Ainsi va ce pays parallèle inventé par les platistes.

Le seul fait d’essuyer la crise sanitaire provoquée par cette pandémie induit déjà des conséquences humanitaires, sociales et économiques graves, au point qu’il est exigé de la population d’énormes efforts de tous ordres. Prendre le risque d’une rupture du lien social, ajouterait des doses de peur, d’insécurité et d’incertitude à ce qui est déjà frappé de peur, d’insécurité et d’incertitude. 

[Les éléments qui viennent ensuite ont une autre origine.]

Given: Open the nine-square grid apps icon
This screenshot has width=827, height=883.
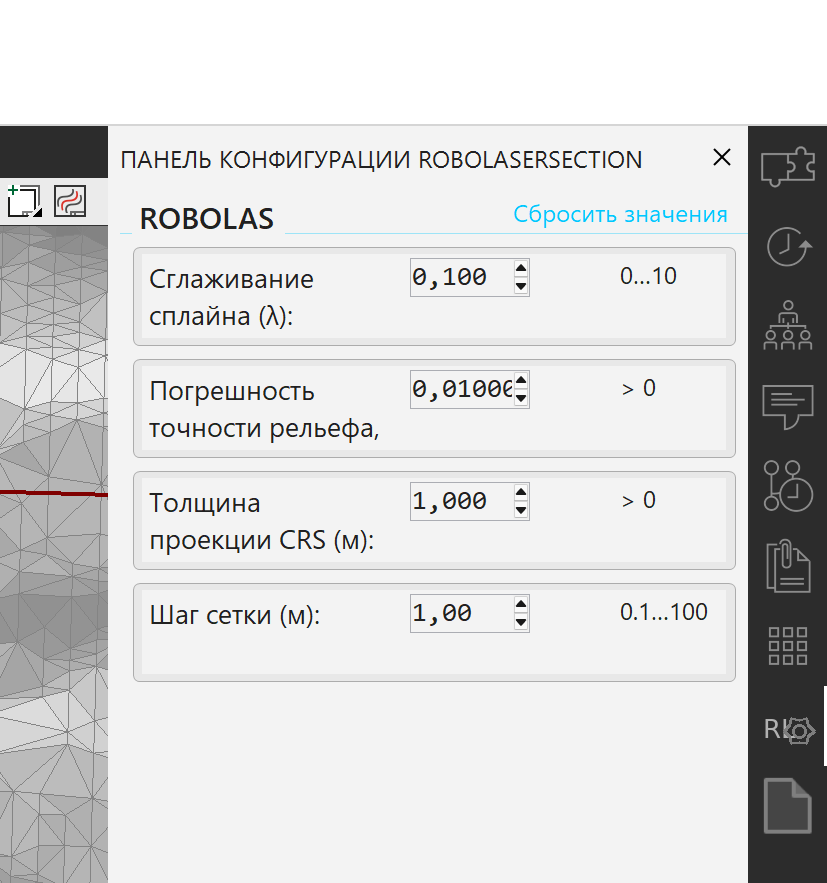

La psychanalyse a contribué à renverser l’ordre du monde en proposant l’idée que l’homme n’est pas maître en sa maison. Quelque chose de son fonctionnement propre lui échappe et détermine un ensemble d’actions et de sentiments. Freud a nommé le chapitre VII de son Interprétation des Rêves « Psychologie des processus du rêve ». Soit, même exilés dans un monde qui ignore la conscience, les processus oniriques ont une psychologie.  Une grande part de cette subversion est due au fait de rompre avec une longue tradition de pensée fondée sur une logique de la non contradiction, c’est-à-dire une chose ne peut être à la fois elle-même et son contraire; elle est ou elle n’est pas. De nos jours nous acceptons  que dans nos rêves cette possibilité se réalise.
Mais uniquement dans les rêves, ou dans la folie…

Serait-ce folie de croire que tout processus de compréhension admet cette contradiction ?

Le problème principal, sous-tendu par cette tragique question, nous a été formulé (pour nous, psychanalystes) par André Green quand il nous prévient dans Les défis de la psychanalyse à l’aube du XXIème siècle : « Il est nécessaire de prendre conscience de la pathologie contemporaine de l’esprit». Et, rappelant Edgard Morin, Green a insisté sur le fait que  « la pathologie moderne de l‘esprit est dans  l’hyper-simplification qui rend aveugle à la complexité du réel ».  (…) » La maladie de la théorie est dans le doctrinarisme et le dogmatisme, qui referment la théorie sur elle-même et la pétrifient ».

Voilà ce qu’il nous dit sur le sujet. Nous, les psychanalystes, afin de maintenir la vigueur de nos théories, en prévenant ainsi le risque de déguiser notre pratique sous un replâtrage, sommes en permanence amenés à délivrer la psychanalyse de la psychanalyse pour la psychanalyse. 

[1] Décision présidentielle du 19 septembre 2019.
[2] Blog du ministre le 22 avril 2020.
[3] Décision du président le 24 mars 2020.
[4] Révélé comme fausse information le 30 avril 2020.
[5] Révélé comme fausse information le 14 mai 2020.